The difference is I ran away, as fast as I could and as far as I could. They never left, in fact they still live there. But if I was to think that I am somehow better, or they are somehow worse, what would that make of me? So what do I do? Turn a blind eye? Try to force my view on them, which at the end of the day is just my view? I don’t know… The only thing I do know, is the next time I’ll make it back to home, I better stay off the subject at the family get together.
But even more so, I think the best thing I can do, is not spend time condemning them. Instead spend my time actually doing something about the issue that wast the reason behind this divide. Stand behind what I believe in, and not to worry about what others think. It is not my thoughts or rants that define me, it is my actions. I know my resources are limited, but what ever I can do, even just raise awareness is better than concentrating my energy on someone else’s opinions.
Sure thing, I have seen many of my old friends and family in a different light under these difficult circumstances, and I know it will be registered somewhere in the back of my head. But that is for me to deal with when it comes to it.
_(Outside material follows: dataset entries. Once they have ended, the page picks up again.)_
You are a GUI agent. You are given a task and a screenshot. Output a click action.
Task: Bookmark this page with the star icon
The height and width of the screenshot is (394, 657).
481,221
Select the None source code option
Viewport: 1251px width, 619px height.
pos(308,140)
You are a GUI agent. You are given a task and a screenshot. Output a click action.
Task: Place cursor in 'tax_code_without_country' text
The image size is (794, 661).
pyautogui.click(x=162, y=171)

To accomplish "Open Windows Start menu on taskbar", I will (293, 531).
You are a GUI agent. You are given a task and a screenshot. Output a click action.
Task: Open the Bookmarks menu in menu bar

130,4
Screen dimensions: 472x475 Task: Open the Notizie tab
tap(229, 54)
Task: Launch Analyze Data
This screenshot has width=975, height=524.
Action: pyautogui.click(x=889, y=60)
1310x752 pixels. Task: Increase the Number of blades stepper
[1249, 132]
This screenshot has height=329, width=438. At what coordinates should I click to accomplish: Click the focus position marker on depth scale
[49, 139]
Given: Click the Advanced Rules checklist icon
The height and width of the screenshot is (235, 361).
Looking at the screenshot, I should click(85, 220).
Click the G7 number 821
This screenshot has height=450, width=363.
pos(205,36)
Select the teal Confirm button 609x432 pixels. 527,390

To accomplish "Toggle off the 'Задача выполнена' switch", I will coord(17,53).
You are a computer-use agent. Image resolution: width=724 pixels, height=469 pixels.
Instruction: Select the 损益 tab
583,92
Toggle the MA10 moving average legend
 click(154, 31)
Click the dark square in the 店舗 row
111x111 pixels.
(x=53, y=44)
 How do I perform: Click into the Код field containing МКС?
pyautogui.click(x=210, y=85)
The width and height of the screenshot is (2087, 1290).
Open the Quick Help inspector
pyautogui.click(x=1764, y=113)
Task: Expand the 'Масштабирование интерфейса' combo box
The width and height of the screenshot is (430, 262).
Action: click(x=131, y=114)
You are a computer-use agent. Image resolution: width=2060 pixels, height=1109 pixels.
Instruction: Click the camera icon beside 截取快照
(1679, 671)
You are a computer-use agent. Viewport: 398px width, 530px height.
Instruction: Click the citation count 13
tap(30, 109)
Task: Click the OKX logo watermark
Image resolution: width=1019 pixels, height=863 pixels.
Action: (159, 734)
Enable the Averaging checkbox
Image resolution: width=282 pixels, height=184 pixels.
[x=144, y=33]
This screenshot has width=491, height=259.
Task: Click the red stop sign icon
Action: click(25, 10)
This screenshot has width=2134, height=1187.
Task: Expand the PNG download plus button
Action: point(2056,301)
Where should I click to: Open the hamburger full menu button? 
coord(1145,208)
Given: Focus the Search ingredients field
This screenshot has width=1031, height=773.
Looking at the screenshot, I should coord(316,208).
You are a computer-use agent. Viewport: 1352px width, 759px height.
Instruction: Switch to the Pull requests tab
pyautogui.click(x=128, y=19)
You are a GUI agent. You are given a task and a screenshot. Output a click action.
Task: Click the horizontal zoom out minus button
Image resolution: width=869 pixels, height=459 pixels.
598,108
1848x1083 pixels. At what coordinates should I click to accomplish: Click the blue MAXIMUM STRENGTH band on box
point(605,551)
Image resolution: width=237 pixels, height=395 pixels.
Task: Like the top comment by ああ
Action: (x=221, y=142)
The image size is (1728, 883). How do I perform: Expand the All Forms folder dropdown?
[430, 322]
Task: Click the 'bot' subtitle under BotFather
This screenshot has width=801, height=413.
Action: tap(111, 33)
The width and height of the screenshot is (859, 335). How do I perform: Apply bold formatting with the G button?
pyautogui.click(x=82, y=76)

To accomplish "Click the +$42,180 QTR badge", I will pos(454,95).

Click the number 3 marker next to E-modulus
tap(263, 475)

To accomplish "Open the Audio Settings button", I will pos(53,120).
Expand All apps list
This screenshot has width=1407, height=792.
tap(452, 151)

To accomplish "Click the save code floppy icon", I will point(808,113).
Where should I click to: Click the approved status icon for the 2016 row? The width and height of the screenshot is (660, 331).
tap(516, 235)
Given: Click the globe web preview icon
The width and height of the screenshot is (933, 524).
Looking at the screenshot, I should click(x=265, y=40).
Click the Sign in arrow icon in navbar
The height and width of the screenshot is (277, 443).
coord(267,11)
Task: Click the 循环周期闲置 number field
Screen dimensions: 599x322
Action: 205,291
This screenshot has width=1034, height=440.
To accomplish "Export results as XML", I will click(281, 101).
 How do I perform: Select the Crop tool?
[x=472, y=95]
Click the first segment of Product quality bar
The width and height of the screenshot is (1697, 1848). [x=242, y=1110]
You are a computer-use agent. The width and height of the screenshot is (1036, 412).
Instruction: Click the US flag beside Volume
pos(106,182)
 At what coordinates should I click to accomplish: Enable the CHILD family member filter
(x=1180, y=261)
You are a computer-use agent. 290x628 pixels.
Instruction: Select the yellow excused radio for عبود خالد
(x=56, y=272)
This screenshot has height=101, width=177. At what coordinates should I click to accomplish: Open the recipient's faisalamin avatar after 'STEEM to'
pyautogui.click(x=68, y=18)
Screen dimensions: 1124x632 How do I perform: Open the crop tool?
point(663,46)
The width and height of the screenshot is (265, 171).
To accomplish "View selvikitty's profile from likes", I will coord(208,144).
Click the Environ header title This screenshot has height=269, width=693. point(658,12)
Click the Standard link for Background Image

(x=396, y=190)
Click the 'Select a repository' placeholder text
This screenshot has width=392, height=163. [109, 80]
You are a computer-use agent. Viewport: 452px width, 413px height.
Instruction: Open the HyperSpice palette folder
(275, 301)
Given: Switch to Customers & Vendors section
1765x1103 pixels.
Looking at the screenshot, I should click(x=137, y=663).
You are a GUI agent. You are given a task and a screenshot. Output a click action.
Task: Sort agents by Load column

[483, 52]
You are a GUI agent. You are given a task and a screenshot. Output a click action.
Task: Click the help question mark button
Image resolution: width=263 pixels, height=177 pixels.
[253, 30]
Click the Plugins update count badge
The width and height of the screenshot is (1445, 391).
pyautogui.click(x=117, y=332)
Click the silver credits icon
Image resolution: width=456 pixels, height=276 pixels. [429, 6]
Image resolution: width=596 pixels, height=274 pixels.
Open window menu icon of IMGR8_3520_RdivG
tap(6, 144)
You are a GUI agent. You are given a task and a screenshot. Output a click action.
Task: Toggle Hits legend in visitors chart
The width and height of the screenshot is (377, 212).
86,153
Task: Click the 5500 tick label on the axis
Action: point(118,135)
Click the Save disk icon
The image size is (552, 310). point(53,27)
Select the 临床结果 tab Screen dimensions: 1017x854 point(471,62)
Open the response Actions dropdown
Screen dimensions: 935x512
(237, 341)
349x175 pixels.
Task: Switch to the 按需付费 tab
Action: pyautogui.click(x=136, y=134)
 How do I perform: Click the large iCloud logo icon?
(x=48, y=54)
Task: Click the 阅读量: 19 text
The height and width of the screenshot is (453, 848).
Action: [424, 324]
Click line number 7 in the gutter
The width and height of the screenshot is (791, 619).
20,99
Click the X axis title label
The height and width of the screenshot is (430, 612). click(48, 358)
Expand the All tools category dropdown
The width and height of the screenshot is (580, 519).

But as I write this, I realise that I definitely am not the only person in this situation. This happens on a much more locally, in fact I bet most of us struggle to come in terms with some one’s opinions in their friends, family or colleagues. I am not here to educate anybody with would only be my opinion. But if you struggle, like I do please concentrate on what you can do, not on some bickering. I believe our own actions will lead an example and hopefully open some eyes.